In her new, intimate memoir, Cindy McCain opens up about her beloved husband, the late Sen. John McCain, their 38-year marriage, and the trials and triumphs of her life. She recently sat down with Ambassador Josette Sheeran, the McCain Institute for International Leadership’s executive chairman, to discuss the book.
In “Stronger: Courage, Hope, & Humor in My Life with John McCain,” McCain recounts the struggles and joys of being a political spouse, relives their early years together and their journey to create a blended family, and shares how her husband’s tenacity gave her the courage and confidence to find her own voice.
“When you’re young, you’re vulnerable, but you’re also very wary of being expressive because you’re not sure what people are going to think of you,” said McCain. “The older that you get — I’m a mother and a grandmother — you gain this confidence that is obviously experiential, but it’s also the confidence that you realize you do have a voice, and its OK to express it, even if people disagree. But also, the confidence to fight for what you believe in. I found that when I was trying to get Bridget home from Bangladesh.”
In 1991, McCain went to Bangladesh to aid those impacted by a cyclone. While working with an orphanage in Dhaka, she met two infant girls she felt needed to be brought to the United States for medical treatment. One of them is her adopted daughter, Bridget.
This is only one of McCain’s many humanitarian efforts. She has dedicated her life to improving the lives of those less fortunate — both in the United States and around the world. As chair of the McCain Institute’s Human Trafficking Advisory Council, she works to end human trafficking and supports recovering trafficking victims in Arizona, the United States and around the world. She also serves as co-chair of the Arizona Governor’s Council on human trafficking.

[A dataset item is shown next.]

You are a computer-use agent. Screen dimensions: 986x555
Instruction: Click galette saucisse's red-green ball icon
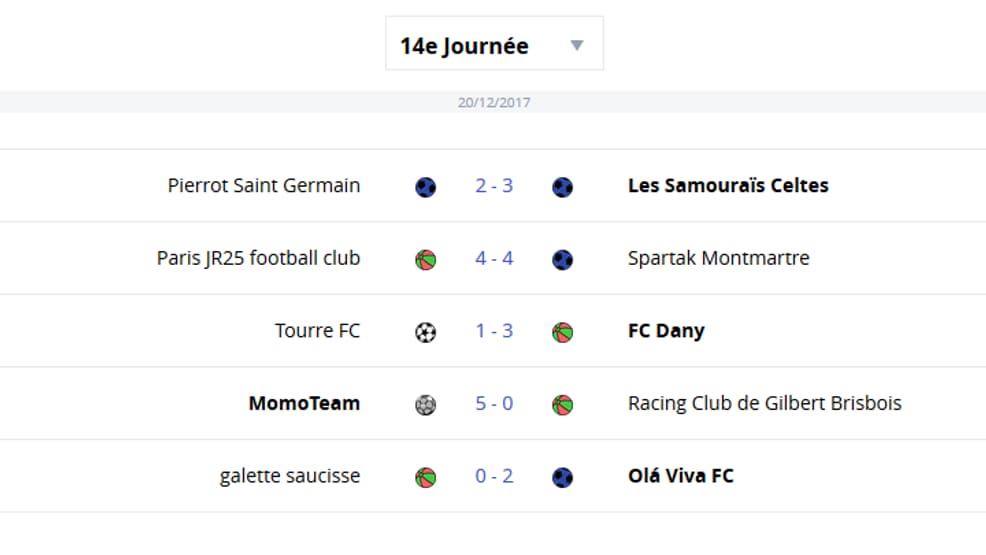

“The first thing I tell people that are interested in humanitarian action is that you have to do it from your heart,” said McCain. “Something has to move you. Don’t do it because it’s the cool thing to do, or because you ‘should’ be doing it. Do it because your heart tells you to do it. That’s exactly what happened to me.”
In addition to discussing her life with her husband and her humanitarian work, McCain has written honestly about her very public battle with an opioid addiction. She told Sheeran about her struggle to open up to her husband about her addiction — and how he and others gave her steadfast support once she did.
“It is an epidemic in the United States. It really is. And the power of seeking help is something that I hope people gain from this book,” McCain said. “The understanding that, if I can do that, they can do it. It is OK to admit that you have a problem. It is OK to admit that you have been weak. There is no shame in it, because there is help out there.”
Writing her memoir during the COVID-19 pandemic gave her a chance to grieve her husband’s death — something she said she hadn’t fully done — and reflect on America’s standing in the world, Sen. McCain’s foreign policy legacy and her role in maintaining it.
“In foreign affairs, we were always the ones the world looked up to,” said McCain. “When people saw the Americans coming, they knew everything was going to be OK. And that simply isn’t the case, certainly during the last four years. It’s time that we regain our front-and-center status on the world stage. John’s legacy can be a large part of that — if we listen to what he taught, learned and spoke about. I want people to know that.”
The conversation was organized by the McCain Institute for International Leadership at Arizona State University as part of its ongoing Authors & Insights Book Talk Series.